(Beginning of TEXT UNDER STUDY)
Monty: The Rust-Based Python Interpreter That Makes LLM Code Execution Safe
Here’s a truth every AI engineer has confronted: letting an LLM run arbitrary Python code is terrifying, but sandboxing it properly is painful. Docker containers take hundreds of milliseconds to start. Pyodide cold starts are measured in seconds. And just running code directly? That’s a security incident waiting to happen.
Pydantic just released Monty, and it might solve this problem elegantly. It’s a minimal Python interpreter written in Rust, designed specifically for AI agents to write code safely.
The Core Insight
The premise is simple but powerful: LLMs work faster, cheaper, and more reliably when they write code instead of making sequential tool calls.
(End of TEXT UNDER STUDY)
=== WHAT TO WORK ON ===
a) Copy the article on Monty from "Monty: The Rust-Based" up to and including "sequential tool calls.".
b) Answer these questions using the article on Monty:
(i) How long does the article say Docker containers take to start?
(ii) What language is Monty written in?
(iii) Which company released Monty?
c) The article on Monty says LLMs work better when they write code than when they make sequential tool calls. List each way it says they work better.
The records have no connection to the text.
(Beginning of EXTRACTED DATA)
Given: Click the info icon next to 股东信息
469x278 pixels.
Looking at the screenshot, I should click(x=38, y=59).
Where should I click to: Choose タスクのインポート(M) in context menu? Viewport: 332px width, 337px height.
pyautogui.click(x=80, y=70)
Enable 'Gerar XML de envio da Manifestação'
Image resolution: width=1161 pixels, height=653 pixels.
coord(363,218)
(End of EXTRACTED DATA)
(Beginning of EXTRACTED DATA)
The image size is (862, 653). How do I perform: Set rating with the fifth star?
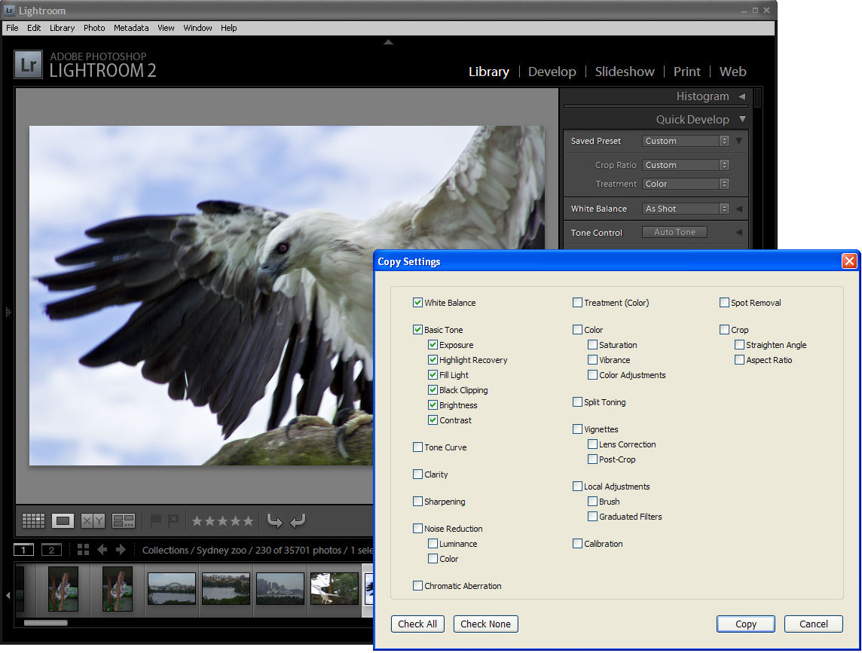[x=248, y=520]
(End of EXTRACTED DATA)
=== TASK RESULTS ===
a)
Monty: The Rust-Based Python Interpreter That Makes LLM Code Execution Safe
Here’s a truth every AI engineer has confronted: letting an LLM run arbitrary Python code is terrifying, but sandboxing it properly is painful. Docker containers take hundreds of milliseconds to start. Pyodide cold starts are measured in seconds. And just running code directly? That’s a security incident waiting to happen.
Pydantic just released Monty, and it might solve this problem elegantly. It’s a minimal Python interpreter written in Rust, designed specifically for AI agents to write code safely.
The Core Insight
The premise is simple but powerful: LLMs work faster, cheaper, and more reliably when they write code instead of making sequential tool calls.

b)
(i) Hundreds of milliseconds.
(ii) Rust.
(iii) Pydantic.

c) Faster, cheaper, more reliably